→ **Task goal**
Your task is to return the data below, word for word.

→ **Records for processing**
________________________________________
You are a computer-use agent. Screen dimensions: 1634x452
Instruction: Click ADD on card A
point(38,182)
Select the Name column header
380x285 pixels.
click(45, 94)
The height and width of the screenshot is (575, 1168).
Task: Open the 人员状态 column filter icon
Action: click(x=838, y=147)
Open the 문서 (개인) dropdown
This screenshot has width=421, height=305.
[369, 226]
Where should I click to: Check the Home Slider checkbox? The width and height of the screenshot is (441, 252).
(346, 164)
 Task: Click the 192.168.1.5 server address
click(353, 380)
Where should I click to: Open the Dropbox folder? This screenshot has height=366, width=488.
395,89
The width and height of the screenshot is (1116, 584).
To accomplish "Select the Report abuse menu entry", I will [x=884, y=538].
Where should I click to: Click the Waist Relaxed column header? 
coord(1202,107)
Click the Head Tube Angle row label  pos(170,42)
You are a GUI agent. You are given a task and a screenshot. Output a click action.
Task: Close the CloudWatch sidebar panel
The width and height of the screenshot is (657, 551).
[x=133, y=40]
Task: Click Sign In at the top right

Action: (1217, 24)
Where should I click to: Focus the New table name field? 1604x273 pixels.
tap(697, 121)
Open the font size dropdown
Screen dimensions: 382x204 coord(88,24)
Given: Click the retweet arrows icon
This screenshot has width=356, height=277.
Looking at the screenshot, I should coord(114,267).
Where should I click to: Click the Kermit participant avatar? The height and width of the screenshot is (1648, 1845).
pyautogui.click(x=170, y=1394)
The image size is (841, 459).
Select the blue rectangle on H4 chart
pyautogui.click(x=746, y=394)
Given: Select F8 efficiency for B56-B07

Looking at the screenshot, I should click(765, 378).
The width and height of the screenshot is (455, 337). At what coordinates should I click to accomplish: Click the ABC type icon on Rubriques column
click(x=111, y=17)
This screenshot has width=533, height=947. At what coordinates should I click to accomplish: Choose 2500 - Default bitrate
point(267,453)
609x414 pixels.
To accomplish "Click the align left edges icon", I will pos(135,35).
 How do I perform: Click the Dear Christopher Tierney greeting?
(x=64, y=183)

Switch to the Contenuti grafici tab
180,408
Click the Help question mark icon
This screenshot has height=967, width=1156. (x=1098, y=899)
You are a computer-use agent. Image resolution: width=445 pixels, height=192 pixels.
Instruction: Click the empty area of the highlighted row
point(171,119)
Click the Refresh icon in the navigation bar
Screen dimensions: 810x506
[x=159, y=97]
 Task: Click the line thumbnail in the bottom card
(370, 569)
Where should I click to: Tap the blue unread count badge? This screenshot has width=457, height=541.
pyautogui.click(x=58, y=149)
________________________________________
→ **Response**
You are a computer-use agent. Screen dimensions: 1634x452
Instruction: Click ADD on card A
point(38,182)
Select the Name column header
380x285 pixels.
click(45, 94)
The height and width of the screenshot is (575, 1168).
Task: Open the 人员状态 column filter icon
Action: click(x=838, y=147)
Open the 문서 (개인) dropdown
This screenshot has width=421, height=305.
[369, 226]
Where should I click to: Check the Home Slider checkbox? The width and height of the screenshot is (441, 252).
(346, 164)
 Task: Click the 192.168.1.5 server address
click(353, 380)
Where should I click to: Open the Dropbox folder? This screenshot has height=366, width=488.
395,89
The width and height of the screenshot is (1116, 584).
To accomplish "Select the Report abuse menu entry", I will [x=884, y=538].
Where should I click to: Click the Waist Relaxed column header? 
coord(1202,107)
Click the Head Tube Angle row label  pos(170,42)
You are a GUI agent. You are given a task and a screenshot. Output a click action.
Task: Close the CloudWatch sidebar panel
The width and height of the screenshot is (657, 551).
[x=133, y=40]
Task: Click Sign In at the top right

Action: (1217, 24)
Where should I click to: Focus the New table name field? 1604x273 pixels.
tap(697, 121)
Open the font size dropdown
Screen dimensions: 382x204 coord(88,24)
Given: Click the retweet arrows icon
This screenshot has width=356, height=277.
Looking at the screenshot, I should coord(114,267).
Where should I click to: Click the Kermit participant avatar? The height and width of the screenshot is (1648, 1845).
pyautogui.click(x=170, y=1394)
The image size is (841, 459).
Select the blue rectangle on H4 chart
pyautogui.click(x=746, y=394)
Given: Select F8 efficiency for B56-B07

Looking at the screenshot, I should click(765, 378).
The width and height of the screenshot is (455, 337). At what coordinates should I click to accomplish: Click the ABC type icon on Rubriques column
click(x=111, y=17)
This screenshot has width=533, height=947. At what coordinates should I click to accomplish: Choose 2500 - Default bitrate
point(267,453)
609x414 pixels.
To accomplish "Click the align left edges icon", I will pos(135,35).
 How do I perform: Click the Dear Christopher Tierney greeting?
(x=64, y=183)

Switch to the Contenuti grafici tab
180,408
Click the Help question mark icon
This screenshot has height=967, width=1156. (x=1098, y=899)
You are a computer-use agent. Image resolution: width=445 pixels, height=192 pixels.
Instruction: Click the empty area of the highlighted row
point(171,119)
Click the Refresh icon in the navigation bar
Screen dimensions: 810x506
[x=159, y=97]
 Task: Click the line thumbnail in the bottom card
(370, 569)
Where should I click to: Tap the blue unread count badge? This screenshot has width=457, height=541.
pyautogui.click(x=58, y=149)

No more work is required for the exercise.